Top of Record excerpts

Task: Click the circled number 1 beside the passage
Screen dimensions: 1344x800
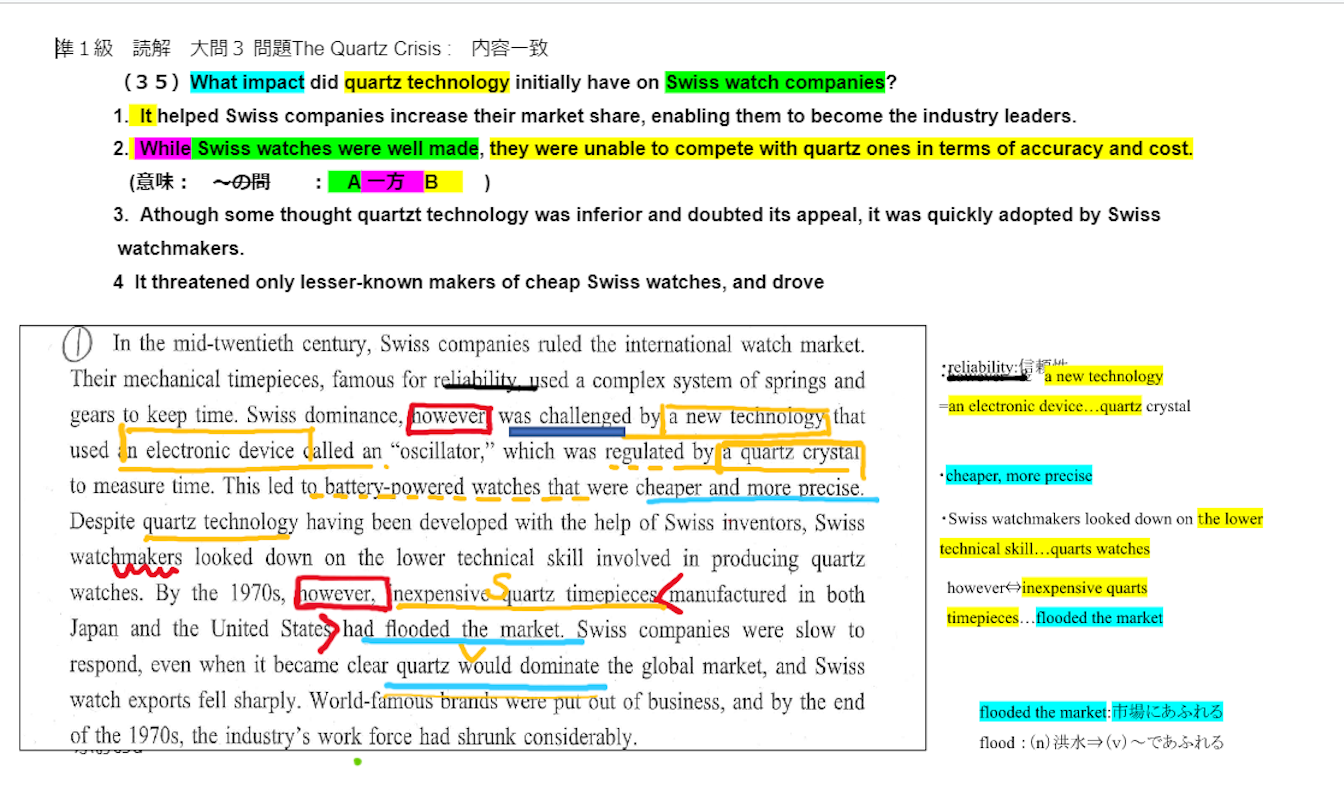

Bottom of Record excerpts
Top of Record excerpts

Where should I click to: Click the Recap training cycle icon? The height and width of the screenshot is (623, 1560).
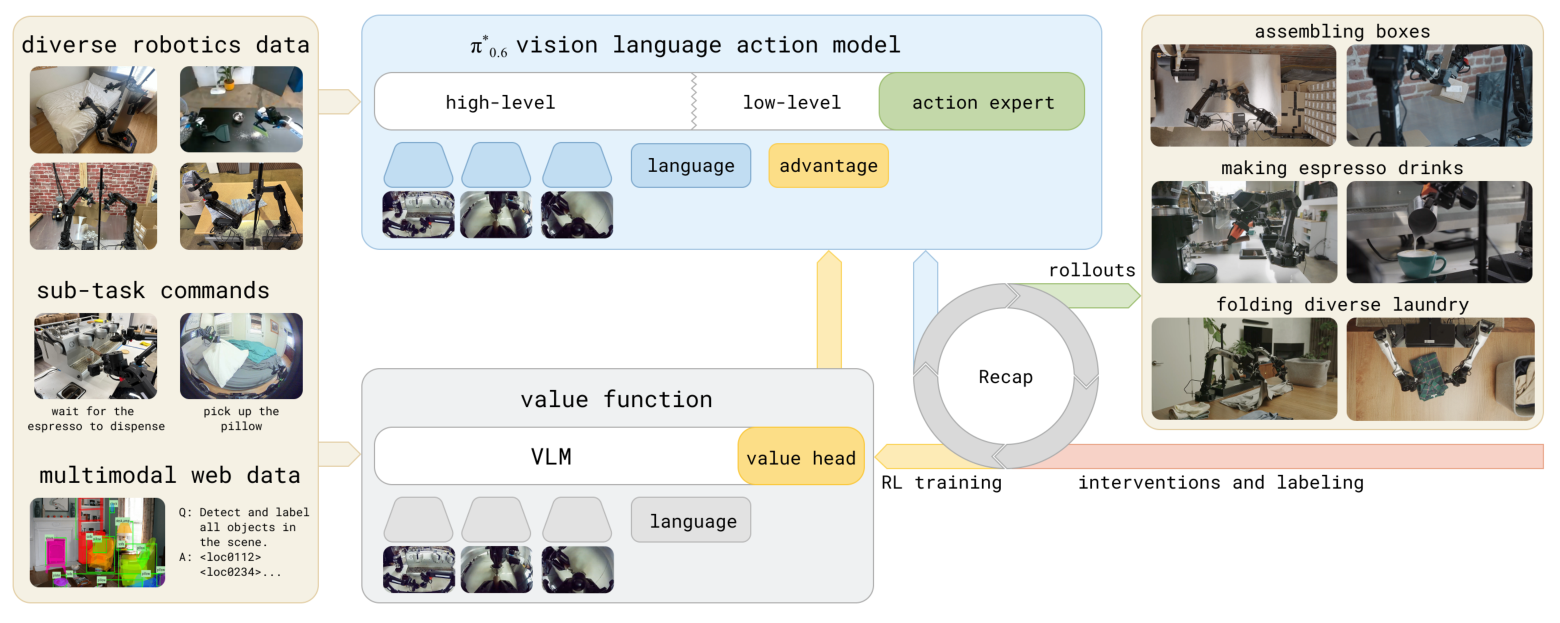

Bottom of Record excerpts
Top of Record excerpts

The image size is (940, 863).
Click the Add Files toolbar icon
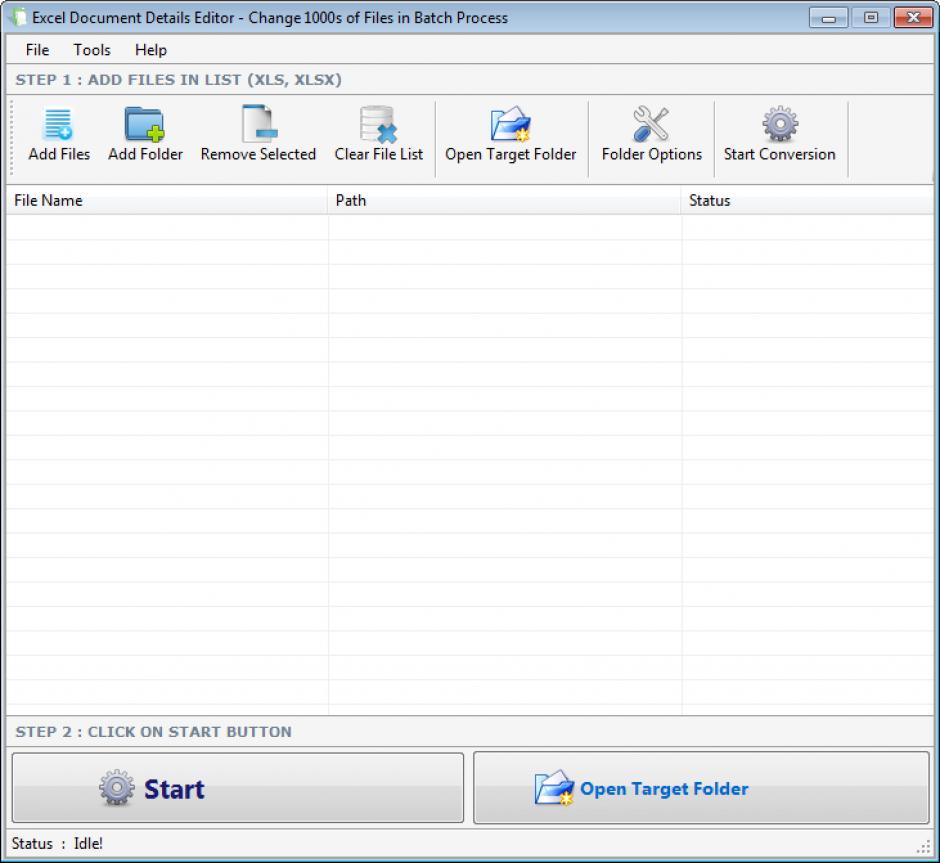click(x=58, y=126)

Bottom of Record excerpts

Work instructions: What are the lines, exactly as written above, from the line with "Task: Click the" to the line with "Screen dimensions: 1344x800", both included? Output only those.

Written answer:
Task: Click the circled number 1 beside the passage
Screen dimensions: 1344x800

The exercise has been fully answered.